Taking minutes at a board meeting is not as easy as it may seem.
How detailed do the minutes need to be? What statements are unnecessary to include that may put your association at risk for future legal action? And how should the information be accurately recorded?
Since meeting minutes are one of the most important documents for your condominium association, it’s crucial that they are done right. Here are five important tips to keep in mind when minute-taking at an upcoming board meeting.
Determining When Minutes are Needed
There are meetings big and small that will happen regularly at your condominium building.
Legally, only meetings when the board conducts association business that necessities voting must be properly recorded. In addition to owners’ meetings, all regular and special board of directors’ meetings must include minute-taking. These minutes must include all board votes and abstentions.
Eliminating Unnecessary Information
Board meetings can quickly get off-track – and that’s when minute-taking can stop.
Minutes are intended to record any actions taken by directors and/or members, not record verbatim everything that was said.
An association’s minutes can be brought to light in litigation, so it’s crucial that these minutes are official and accurate. All important matters should be recorded into a summary of the proceedings, which should be approved by the condominium’s board of directors.

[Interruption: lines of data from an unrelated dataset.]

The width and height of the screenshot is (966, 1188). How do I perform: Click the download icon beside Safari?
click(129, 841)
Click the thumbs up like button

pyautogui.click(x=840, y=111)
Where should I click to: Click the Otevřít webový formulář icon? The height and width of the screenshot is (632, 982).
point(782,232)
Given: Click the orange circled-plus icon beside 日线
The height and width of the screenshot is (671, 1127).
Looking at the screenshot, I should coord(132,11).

Once approved, the secretary should destroy any notes used in the preparation of the minutes.
Including Items of Importance
Prior to the meeting, a written agenda should be distributed to all invited attendees. Not only does this provide a guideline for the meeting, but it will assist the recording secretary with documenting each item of business. All minutes recorded should be succinct and illustrate the key points only.
Arguments are bound to happen on specific issues. Ensure they’re recorded only if a board member requests his/her position to be documented.

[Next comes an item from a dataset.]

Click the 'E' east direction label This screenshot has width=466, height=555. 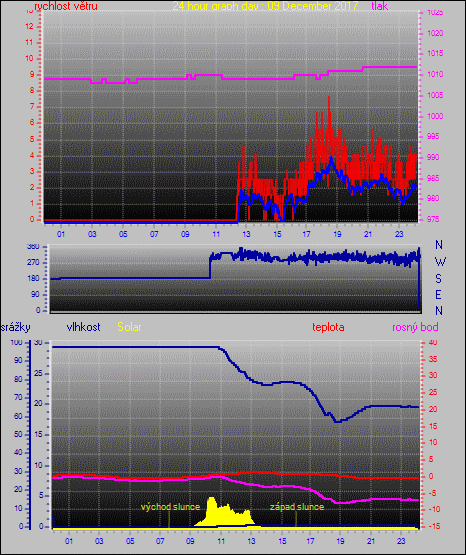click(438, 295)
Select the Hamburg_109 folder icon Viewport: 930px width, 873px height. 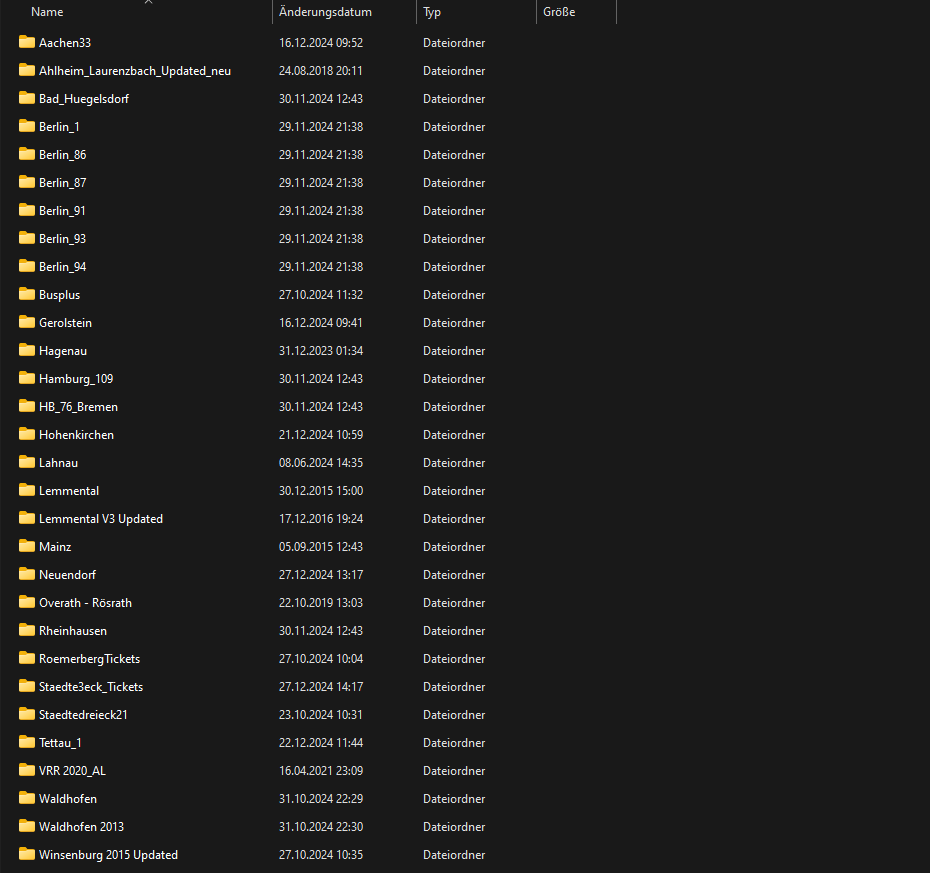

When legal expertise is necessary, have resolutions drafted in advance by a lawyer so that complex matters can be clarified.
Any abstentions due to conflicts of interest should be recorded.
In addition, meeting minutes should confirm that a quorum was present, that there was adequate notice of the meeting and that any unapproved meetings were discarded. Unfinished business, new business and adjournment are also key points to include.
When closed meetings occur (ie. for litigation matters), minutes can be recorded sparingly so that any confidential details aren’t improperly disclosed.
Creating Permanent Records of Association Business
Board and owner meetings are an integral part of creating a respectful, collaborative condominium culture. Taking the time to properly record the meeting minutes can save time at upcoming meetings, guide the future of your condo building and reduce your organization’s exposure to liability.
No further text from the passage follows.